ModelingToolkit & Distributions for MLE estimation

I am trying to use ModelingToolKit.jl to write a maximum loglikelihood estimator for generic distributions eg Univariate, Mixture, Multivariate etc.

using ModelingToolkit, Optimization, OptimizationOptimJL
using Distributions

f(θ) = MixtureModel([Exponential(θ[1]), Exponential(θ[2])], [θ[3], 1-θ[3]])
ℓ(θ, x) = -loglikelihood(f(θ), x) # = sum(logpdf(f(θ), y) for y in x)

# Data
N = 100
θtrue = [10, 1, 0.2]
x =  rand(f(θtrue), N)

# Observation as parameters (not sure if this is needed?)
@parameters y[1:N]

# variable
@variables θ[1:3]

mle = ℓ(θ, y)

# # Not tested yet, the code above need to work first
# @named sys = OptimizationSystem(mle, θ, y)
# θ0 = [θ[1] => 20, θ[2] => 4, θ[3] => 0.5]
# p = [y[i] => x[i] for i in eachindex(x)]

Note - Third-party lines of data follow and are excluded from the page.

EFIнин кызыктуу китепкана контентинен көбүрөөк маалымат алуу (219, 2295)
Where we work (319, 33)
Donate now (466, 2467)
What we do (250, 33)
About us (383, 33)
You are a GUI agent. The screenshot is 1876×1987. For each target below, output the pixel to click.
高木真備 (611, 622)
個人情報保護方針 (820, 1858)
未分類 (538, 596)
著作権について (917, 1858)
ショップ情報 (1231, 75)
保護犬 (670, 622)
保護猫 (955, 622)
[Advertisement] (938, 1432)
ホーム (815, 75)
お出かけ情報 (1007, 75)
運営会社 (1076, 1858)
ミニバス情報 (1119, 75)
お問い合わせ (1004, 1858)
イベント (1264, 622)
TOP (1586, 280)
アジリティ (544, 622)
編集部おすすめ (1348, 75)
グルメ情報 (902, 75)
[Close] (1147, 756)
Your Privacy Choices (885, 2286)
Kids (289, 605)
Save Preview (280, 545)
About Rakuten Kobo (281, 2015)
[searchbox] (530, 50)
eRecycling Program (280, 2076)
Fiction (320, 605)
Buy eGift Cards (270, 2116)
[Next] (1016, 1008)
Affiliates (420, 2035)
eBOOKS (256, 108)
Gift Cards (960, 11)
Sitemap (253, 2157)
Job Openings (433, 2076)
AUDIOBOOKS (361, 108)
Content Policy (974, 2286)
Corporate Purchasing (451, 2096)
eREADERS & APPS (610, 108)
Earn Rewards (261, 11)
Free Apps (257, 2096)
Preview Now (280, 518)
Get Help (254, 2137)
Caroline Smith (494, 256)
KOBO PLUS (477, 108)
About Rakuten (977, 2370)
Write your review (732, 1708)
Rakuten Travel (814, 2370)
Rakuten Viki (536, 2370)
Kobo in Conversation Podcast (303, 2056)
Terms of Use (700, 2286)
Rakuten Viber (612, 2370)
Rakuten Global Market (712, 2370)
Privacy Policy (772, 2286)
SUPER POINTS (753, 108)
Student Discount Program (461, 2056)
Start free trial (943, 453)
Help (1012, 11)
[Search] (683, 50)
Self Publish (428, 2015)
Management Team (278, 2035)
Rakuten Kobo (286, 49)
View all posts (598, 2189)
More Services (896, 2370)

# prob = OptimizationProblem(sys, θ0, grad = true, hess = true)

However, this does not work:

ERROR: TypeError: non-boolean (Num) used in boolean context
....
[4] Exponential(θ::Num)
@ Distributions C:\Users\dmetivie\.julia\packages\Distributions\Spcmv\src\univariate\continuous\exponential.jl:29

I tried @register_symbolic Exponential(θ) but now the error is

ERROR: MethodError: no method matching MixtureModel(::Vector{Num}, ::Vector{Num})
Closest candidates are:
  MixtureModel(::Type{C}, ::AbstractArray) where C<:Distribution at C:\Users\metivier\.julia\packages\Distributions\Spcmv\src\mixtures\mixturemodel.jl:127
  MixtureModel(::Type{C}, ::AbstractArray, ::Vector{T}) where {C<:Distribution, T<:Real} at C:\Users\metivier\.julia\packages\Distributions\Spcmv\src\mixtures\mixturemodel.jl:144
  MixtureModel(::Vector{C}, ::VT) where {C<:Distribution, VT<:(AbstractVector{<:Real})} at C:\Users\metivier\.julia\packages\Distributions\Spcmv\src\mixtures\mixturemodel.jl:138
Stacktrace:
 [1] f(θ::Symbolics.Arr{Num, 1})
   @ Main c:\Users\metivier\Dropbox\PC (2)\Documents\Simulations\julia_mwe\ModelingToolkit_test_for_TrigMixture\mwe_modelingtoolkit_discourse.jl:4
 [2] ℓ(θ::Symbolics.Arr{Num, 1}, x::Symbolics.Arr{Num, 1})
   @ Main c:\Users\metivier\Dropbox\PC (2)\Documents\Simulations\julia_mwe\ModelingToolkit_test_for_TrigMixture\mwe_modelingtoolkit_discourse.jl:5
 [3] top-level scope
   @ c:\Users\metivier\Dropbox\PC (2)\Documents\Simulations\julia_mwe\ModelingToolkit_test_for_TrigMixture\mwe_modelingtoolkit_discourse.jl:25

It seems that Distributions.jl and ModelingToolKit.jl are not compatible in general, since there are type check, logsumexp with if statements, etc do not like Num.
I saw that DistributionsAD.jl was a good candidate to answer the issue. However, I was not able to understand how it works (could not find documentation).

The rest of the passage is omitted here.